Sıcaklığını ve büyüleyici kokusunu hissedebiliyordum. Böyle
kalsa yine iyiydi ama nefesi de iyiden iyiye kesikleşmeye başlamıştı. Sıcak
nefesi kulaklarımı gıdıklıyor ve düşüncelerimi sapkınlaştırıyordu. Net bir
şekilde cezbediciydi, hatta bir noktada baştan çıkarıcı bile diyebilirdim.
Bir başka deyişle, ahlak dışı, mantıklı herhangi bir erkeğin
reddeceği bir şey yapıyormuşum gibi hissettim.

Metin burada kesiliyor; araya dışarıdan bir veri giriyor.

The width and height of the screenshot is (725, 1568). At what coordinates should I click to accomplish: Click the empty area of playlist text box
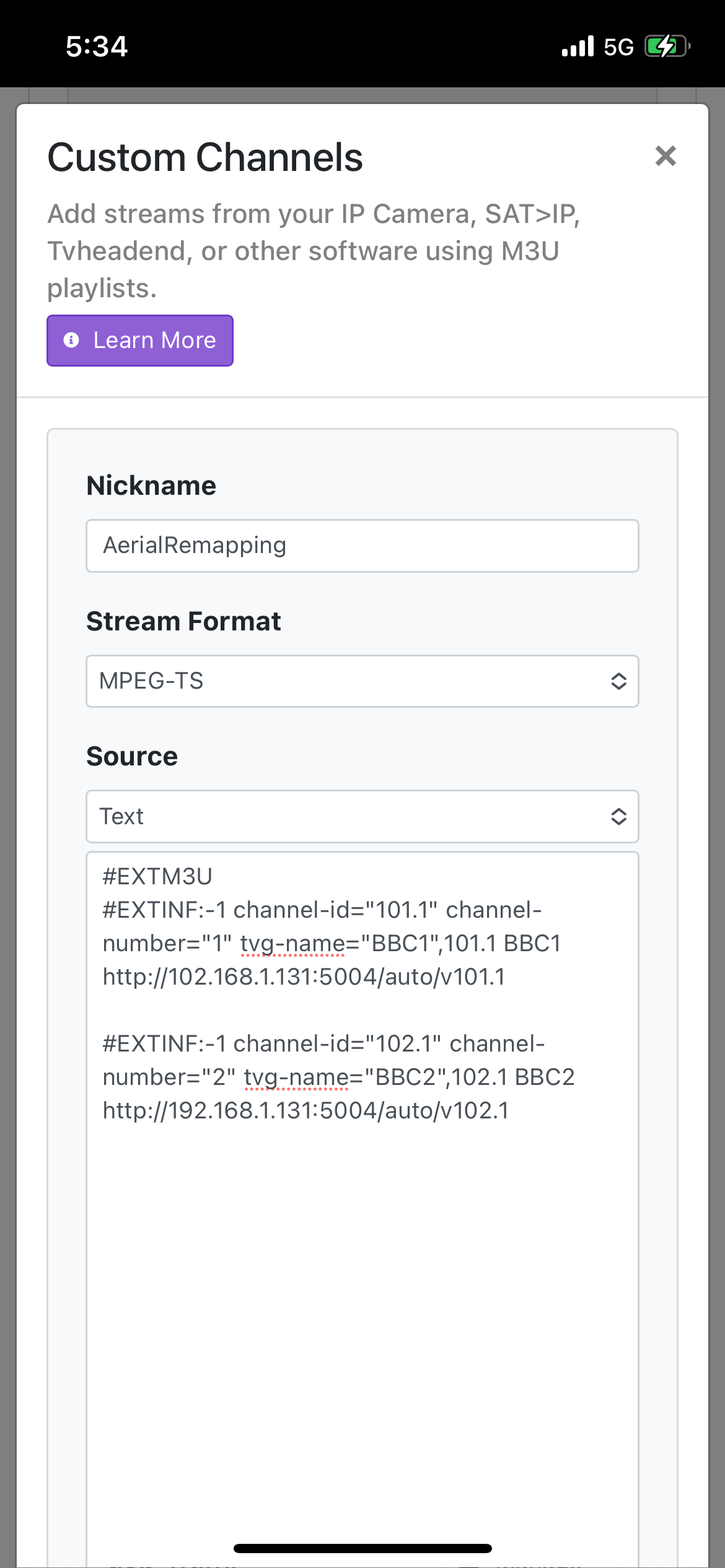point(362,1300)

Hay sıçayım. Bu çok yanlış... ama değil gibi de. Dur,
yoyoyoyo. Lanet olsun Yuki, kendine gel. Sakin ol oğlum, sorun yok! Pedofili
değilsin. İraden güçlü ve sarsılmaz. Sen bundan daha yaşlı ve olgun kadınları
seviyorsun. Normalsin. Normalsin ve içinde reşit olmayan kızlara karşı tuhaf
bir fetiş falan gelişmiyor. Hadi Yuki, bunu yapabilirsin. Tamamen normalsin.
Aynen. Normal.
“Demek bu doğru.” Lefi gözlerini kıstı ve sanki bir çöp
yığınına bakarmış gibi bana baktı. “Gerçekten de bir pedofilsin...”
“Yemin ederim değilim!”
Lanet olsun. Sesim pek ikna edici çıkmamıştı. İddiamı öyle
inandırıcı bulmamıştım ki kendimi bile ikna edememiştim.
***
“Hey Lefi.”
“Ne oldu?”
“Bana bir iyilik yapıp, Illuna’ya banyo yaptırır mısın?”
Gerçekten çok yorulmuştum. Vücudum iyiydi ama beynim püreye
dönmüştü ve ayağa kalkmaya bile mecalim kalmadığından Lefi’den yardım
istemiştim.
Aslında Illuna tek seferde çok fazla kan içmemişti. Kanı
emme hızı içme hızından daha fazla olduğu için çoğu kan ağzının kenarlarından
kıyafetlerine akmıştı--üzerindekilere kıyafet denebilirse tabii. Gördüğüm kadarıyla
giydiği kıyafetler paçavra gibi şeylerdi. Küçük orman macerası sonunda
paramparça olmuştu, özellikle sırt kısmı çok kötü durumdaydı. Pençe şeklindeki
yırtıklardan teni gözüküyordu. Dahası her tarafında umutsuz kaçışından kalan
ter izleri de vardı. Hem kız hem de kıyafetleri aylardır temizlik görmemiş
gibiydi.
Makul bir banyomuz ve Illuna’nın kullanması için yeterli
sebep mevcuttu. Genellikle küçük evlerde karşılaşacağınız türden, hem banyo hem
tuvalet olarak kullanılabilen bir banyoydu. [1]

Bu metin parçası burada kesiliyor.